Though he was only 10 years old, Simantov, now 29 and a developer in a computer programming firm, remembers the October rally in Jerusalem’s Zion Square showing a poster of Rabin in a Nazi uniform.
“In the ’90s, the state broke up in general,” he said. “The extreme right was there. I saw it as a kid. You walk around Zion Square, you see these things, and that gives you a political direction.”
Though his mother was a staunch Likudnik, Simantov became a Labor activist, hoping that the party could restore the country’s social cohesion. For the 1999 election campaign, Simantov tried to expand the party’s base, canvassing streets in poor neighborhoods and setting up booths at busy intersections.
Labor won that election, but it has lost every one since. By 2013, Simantov felt his mission had failed.
“This party has a problem,” he said. “It can’t bring voices that aren’t from its own camp. To make a real change you need to draw the nationalist people who vote for Jewish Home and Likud.”
Simantov, a traditional Jew, believes that Kulanu, a new party founded by former Likud minister Moshe Kachlon, is better poised to attract low-income voters Labor can’t reach. Kulanu has eschewed talk of peace and war in favor of economic reforms to benefit low-income Israelis.
Kachlon grew up poor, which Simantov thinks will enhance his appeal among Israelis of limited means.
“It’s a party that will work for the weaker classes,” he said. “The idea of social mobility, to move from a low class to a high class, that’s how I see the party — a party that can talk to regular people, that can lower cost of living, support education in development towns, that can attract that population.”
Simantov’s shift to Kulanu pleases his mother, a longtime Likud voter who appreciates Kachlon for the same reasons as her son. But Esther Simantov is sticking with her old party. Raised in haredi schools, Esther grew up in a traditional home and was inspired by former Israeli Prime Minister Menachem Begin when his Likud beat Labor in 1977 by drawing the votes of Sephardic and religious Jews.

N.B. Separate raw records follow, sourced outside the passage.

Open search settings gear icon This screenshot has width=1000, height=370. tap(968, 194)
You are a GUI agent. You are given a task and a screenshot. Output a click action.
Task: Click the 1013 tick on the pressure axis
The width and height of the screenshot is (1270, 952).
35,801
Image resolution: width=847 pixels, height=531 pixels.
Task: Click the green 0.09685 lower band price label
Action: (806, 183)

Esther Simantov worked in Begin’s office after his victory and was in charge of his mail. She remembers his modest demeanor and his habit of greeting whomever he met in the elevator.
“He really helped people,” she said. “He cared about the little guy. He cared about the whole people, not just one population.”
Esther Simantov shares Netanyahu’s skepticism of the Palestinian leadership and believes Likud has maintained Begin’s mantle of caring for the lower classes. In supporting Kachlon, she says her son is embracing similar principles, especially because Kachlon once was a Likud member.
After the ballots are cast, Esther Simantov expects Kachlon to partner again with his old party.
“Kachlon is the Likud,” she said. “They’ll go together in the end. I don’t think you can break that connection. I appreciate what he did, and I think he needs to go back to the Likud.”